La chose la plus significative au niveau multilatéral, à la suite de toutes ces alertes, est peut-être la session spéciale sur l'intelligence artificielle, récemment organisée par le Conseil de sécurité de l'ONU, qui reconnaît dans cet outil un risque pour la sécurité mondiale. Dans ce cas, le secrétaire général Antonio Guterres a exhorté explicitement le Conseil à "aborder cette technologie avec un sentiment d'urgence, une perspective globale et une mentalité d'apprentissage", acceptant en ce sens les appels de certains États membres à la création d'un nouveau entité de l'ONU "pour soutenir les efforts collectifs visant à gouverner cette technologie extraordinaire". Un groupe convoqué par António Guterres présentera quelques propositions à la fin de l'année.

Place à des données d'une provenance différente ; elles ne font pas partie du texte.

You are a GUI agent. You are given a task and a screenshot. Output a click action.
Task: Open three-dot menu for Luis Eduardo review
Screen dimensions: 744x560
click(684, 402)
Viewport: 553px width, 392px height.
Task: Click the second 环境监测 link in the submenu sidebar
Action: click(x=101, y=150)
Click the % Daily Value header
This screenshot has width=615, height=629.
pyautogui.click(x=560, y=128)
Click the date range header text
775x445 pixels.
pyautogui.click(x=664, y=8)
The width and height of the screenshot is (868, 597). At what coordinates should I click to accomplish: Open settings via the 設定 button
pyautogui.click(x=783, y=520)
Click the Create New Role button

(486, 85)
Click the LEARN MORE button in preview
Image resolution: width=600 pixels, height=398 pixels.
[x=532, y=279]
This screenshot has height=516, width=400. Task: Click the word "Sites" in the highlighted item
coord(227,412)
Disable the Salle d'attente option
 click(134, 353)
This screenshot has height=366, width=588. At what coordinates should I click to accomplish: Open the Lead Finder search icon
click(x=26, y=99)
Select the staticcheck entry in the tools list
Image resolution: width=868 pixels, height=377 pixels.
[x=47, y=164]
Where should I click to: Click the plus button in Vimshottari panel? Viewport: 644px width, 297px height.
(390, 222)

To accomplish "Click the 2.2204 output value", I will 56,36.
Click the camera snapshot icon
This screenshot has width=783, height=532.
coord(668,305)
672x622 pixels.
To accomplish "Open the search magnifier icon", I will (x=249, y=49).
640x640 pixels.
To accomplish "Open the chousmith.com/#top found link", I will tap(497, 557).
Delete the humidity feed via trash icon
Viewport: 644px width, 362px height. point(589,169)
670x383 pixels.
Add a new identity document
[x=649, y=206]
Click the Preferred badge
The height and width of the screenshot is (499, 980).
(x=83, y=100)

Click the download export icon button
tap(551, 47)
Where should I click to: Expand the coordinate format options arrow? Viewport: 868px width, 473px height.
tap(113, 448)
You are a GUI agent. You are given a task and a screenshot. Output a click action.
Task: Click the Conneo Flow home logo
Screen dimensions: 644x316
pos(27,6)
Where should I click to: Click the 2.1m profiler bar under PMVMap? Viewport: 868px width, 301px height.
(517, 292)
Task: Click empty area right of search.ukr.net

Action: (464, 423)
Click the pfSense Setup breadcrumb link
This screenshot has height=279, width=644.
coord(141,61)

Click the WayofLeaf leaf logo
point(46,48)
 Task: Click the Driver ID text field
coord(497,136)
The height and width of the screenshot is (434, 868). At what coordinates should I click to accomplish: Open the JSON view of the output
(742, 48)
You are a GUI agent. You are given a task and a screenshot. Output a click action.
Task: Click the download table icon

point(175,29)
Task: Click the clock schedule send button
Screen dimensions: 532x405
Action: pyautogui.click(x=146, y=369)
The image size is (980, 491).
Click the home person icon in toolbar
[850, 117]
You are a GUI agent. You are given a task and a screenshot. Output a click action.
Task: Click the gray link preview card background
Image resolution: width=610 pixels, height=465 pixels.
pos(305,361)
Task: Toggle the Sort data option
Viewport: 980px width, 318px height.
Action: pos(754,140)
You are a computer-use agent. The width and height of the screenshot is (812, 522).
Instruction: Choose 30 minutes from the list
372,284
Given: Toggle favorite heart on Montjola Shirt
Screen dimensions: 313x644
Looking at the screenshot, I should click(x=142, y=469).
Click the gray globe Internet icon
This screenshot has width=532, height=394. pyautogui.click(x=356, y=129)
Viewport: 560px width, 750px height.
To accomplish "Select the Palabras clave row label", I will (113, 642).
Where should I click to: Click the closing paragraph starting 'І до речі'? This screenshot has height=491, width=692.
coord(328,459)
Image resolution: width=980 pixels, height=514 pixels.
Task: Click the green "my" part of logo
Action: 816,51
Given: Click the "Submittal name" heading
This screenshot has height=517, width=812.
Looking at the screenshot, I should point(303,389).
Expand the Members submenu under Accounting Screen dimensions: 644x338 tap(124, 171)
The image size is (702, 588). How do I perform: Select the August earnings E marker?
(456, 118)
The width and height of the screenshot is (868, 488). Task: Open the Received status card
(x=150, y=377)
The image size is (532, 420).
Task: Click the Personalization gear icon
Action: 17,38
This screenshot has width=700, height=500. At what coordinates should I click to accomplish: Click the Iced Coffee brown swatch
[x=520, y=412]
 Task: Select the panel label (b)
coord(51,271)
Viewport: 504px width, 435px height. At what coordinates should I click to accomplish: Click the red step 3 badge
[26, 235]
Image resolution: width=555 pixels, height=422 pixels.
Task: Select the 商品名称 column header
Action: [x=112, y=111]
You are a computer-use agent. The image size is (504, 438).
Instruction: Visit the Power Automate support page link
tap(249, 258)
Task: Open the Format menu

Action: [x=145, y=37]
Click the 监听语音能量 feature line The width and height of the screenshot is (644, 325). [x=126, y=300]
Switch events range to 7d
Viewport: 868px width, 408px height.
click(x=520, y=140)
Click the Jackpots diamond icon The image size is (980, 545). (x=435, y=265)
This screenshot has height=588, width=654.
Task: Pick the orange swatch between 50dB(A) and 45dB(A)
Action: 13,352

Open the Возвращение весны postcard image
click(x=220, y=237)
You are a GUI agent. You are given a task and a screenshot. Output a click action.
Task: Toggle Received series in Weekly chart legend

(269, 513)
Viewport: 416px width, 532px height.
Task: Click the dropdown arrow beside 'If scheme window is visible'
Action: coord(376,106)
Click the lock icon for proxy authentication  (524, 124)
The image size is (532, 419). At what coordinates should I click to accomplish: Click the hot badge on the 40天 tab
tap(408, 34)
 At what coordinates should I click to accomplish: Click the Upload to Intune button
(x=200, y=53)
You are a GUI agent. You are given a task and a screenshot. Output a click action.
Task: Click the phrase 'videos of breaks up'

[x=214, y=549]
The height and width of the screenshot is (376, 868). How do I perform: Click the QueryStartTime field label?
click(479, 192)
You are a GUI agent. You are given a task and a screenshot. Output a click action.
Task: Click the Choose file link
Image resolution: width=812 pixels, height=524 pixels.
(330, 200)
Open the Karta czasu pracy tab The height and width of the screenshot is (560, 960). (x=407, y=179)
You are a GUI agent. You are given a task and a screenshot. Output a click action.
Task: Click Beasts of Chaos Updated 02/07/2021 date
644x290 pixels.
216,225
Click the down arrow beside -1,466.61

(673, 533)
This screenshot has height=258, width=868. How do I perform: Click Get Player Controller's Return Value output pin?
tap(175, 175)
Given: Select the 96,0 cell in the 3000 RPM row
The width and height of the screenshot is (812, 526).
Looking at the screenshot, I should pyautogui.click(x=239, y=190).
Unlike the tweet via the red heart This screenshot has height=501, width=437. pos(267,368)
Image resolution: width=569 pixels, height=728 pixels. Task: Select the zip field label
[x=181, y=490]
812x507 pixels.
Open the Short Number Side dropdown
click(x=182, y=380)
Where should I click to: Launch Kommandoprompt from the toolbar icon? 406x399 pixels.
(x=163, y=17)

En septembre, une réunion ministérielle aura lieu à New York pour faire le point sur l'ordre du jour et dans la préparation du Sommet du Futur 2024, au cours duquel les chefs d'État et de gouvernement des États membres doivent se prononcer sur ces questions, et assumer un « pacte pour l'avenir ». Dans ce pacte, l'ONU devrait être dotée de capacités suffisantes pour prendre en charge les menaces stratégiques et existentielles mondiales, telles que l'intelligence artificielle.